I have in the past cribbed about how terrible most LLMs are in tool-calling and my dislike for being dependent on frontier models to see fair performance of tool-calling accuracy. I found that I am not alone here and that many in community building AI Agents, echoes this pain, from time to time. But I am might aware that this whole Gen-AI tech is still very raw and amateur in terms of its adoption and understanding, no matter how loud the noise is - think of it as the side-effect of virality. So I grokked more, experimented more, tinkered more breaking down the problem to see how much of my understanding is right/wrong. It took a good number of iterations to have my aha-moments that smaller LLMs too can do more than a decent job at tool calling without custom training and too much of prompt engineering. The other big aha moment that stuck me is how much different designing APIs for MCP is from that of REST paradigm. The rest of the post is all about the key lessons on this, just so you aptly design your APIs for MCP Server so as to see great mileage of your LLM Agent on tool calling accuracy metrics.
So MCP isn't just a wrapper around REST APIs for LLM Agents to integrate with third-party systems. So having a one-to-one mapping between APIs of your MCP server with that of the REST server is an overkill. Here is my catch-phrase for you to have in your mind to get your API design for MCP server right:
REST (REpresentational State Transfer) APIs are abstractions of domain modeling for human consumption.
MCP (Model Context Protocol) APIs are abstractions of human intent for agent consumption.
Let me elaborate on this based on my bad experience before I got things right for me and I bet it should help you too to get productive at work.

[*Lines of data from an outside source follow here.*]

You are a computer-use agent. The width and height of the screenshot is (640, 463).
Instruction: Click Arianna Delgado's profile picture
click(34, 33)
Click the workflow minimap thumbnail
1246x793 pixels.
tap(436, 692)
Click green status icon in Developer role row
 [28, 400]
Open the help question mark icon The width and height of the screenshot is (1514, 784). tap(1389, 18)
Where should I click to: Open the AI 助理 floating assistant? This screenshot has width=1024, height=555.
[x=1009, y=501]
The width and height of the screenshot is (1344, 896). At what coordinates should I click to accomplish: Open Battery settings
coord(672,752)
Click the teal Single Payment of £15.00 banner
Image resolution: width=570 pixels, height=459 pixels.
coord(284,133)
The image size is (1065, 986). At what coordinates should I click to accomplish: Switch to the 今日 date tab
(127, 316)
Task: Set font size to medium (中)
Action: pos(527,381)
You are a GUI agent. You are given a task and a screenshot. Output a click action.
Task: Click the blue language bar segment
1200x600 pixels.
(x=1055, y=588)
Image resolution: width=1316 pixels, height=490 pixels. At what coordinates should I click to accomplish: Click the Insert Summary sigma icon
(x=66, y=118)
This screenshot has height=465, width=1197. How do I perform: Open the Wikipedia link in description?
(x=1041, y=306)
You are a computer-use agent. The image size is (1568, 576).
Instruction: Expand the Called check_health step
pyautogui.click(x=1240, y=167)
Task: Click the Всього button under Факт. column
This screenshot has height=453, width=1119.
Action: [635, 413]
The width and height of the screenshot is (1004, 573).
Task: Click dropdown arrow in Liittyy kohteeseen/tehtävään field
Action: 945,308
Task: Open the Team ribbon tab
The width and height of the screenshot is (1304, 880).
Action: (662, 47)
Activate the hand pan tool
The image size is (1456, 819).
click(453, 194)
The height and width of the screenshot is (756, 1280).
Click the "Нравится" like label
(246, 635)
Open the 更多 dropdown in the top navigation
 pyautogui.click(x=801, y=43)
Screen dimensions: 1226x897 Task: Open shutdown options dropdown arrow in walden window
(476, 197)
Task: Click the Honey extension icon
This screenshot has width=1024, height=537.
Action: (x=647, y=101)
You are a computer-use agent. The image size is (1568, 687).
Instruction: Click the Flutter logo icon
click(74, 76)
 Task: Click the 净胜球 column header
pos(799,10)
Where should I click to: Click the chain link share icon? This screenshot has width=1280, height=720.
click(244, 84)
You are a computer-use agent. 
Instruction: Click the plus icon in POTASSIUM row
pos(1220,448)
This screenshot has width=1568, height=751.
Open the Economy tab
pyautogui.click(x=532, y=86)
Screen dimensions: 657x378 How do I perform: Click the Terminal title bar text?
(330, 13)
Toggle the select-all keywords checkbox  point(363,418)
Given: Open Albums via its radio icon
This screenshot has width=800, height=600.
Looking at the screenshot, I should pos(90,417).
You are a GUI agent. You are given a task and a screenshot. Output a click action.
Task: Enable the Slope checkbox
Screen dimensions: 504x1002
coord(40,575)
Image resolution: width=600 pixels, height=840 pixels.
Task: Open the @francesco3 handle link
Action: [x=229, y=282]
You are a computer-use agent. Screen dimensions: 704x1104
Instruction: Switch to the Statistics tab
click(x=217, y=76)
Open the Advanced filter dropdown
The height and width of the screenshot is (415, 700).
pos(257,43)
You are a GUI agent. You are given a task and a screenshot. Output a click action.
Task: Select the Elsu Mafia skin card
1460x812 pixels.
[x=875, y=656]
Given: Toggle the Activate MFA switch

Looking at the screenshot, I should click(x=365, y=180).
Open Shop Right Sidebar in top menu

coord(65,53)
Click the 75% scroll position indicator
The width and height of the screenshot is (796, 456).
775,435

1. REST APIs are abstractions of domain modeling for human consumption.
- Abstractions of Domain Modeling: The core activity in designing a REST API is to model your business domain into "resources" (nouns like /users, /orders, /products). These resources and their relationships form a map of the problem space. The HTTP verbs (GET, POST, PUT, DELETE) are the uniform interface to manipulate these resources.
- For Human Consumption: REST APIs are designed to be understood by human developers. A developer reads the API documentation, understands the resource model, and writes code to navigate that model, compose requests, and handle responses. The success of a REST API is measured by how intuitively a developer can grasp and use it.
- Documentation Driven: Humans rely on the documentation (like Swagger or OpenAPI) to understand what resources are available, what data they contain, and how to interact with them. Without this documentation, it's hard for a human to navigate the API.
- Analogy: A REST API is like a well-organized library with clearly labeled shelves and books. A developer knows how to navigate the library and find the specific information they need.
In essence, when we design REST API, we ask, "How can we structurally represent our business domain so that a programmer can easily tell a computer what to do with it?"
2. MCP (Model Context Protocol) APIs are abstractions of human intent for agent consumption.
- Abstractions of Human Intent: Instead of exposing a fixed model of resources and actions, MCP is designed to capture a human user's goal or intent. The user (or an agent on their behalf) expresses a desire ("find tomorrow's weather in Chennai," "reserve two movie tickets for noon show tomorrow for any available Telugu movie", "list out blogs authored on the topic Gen AI from my blog"), not a specific API call.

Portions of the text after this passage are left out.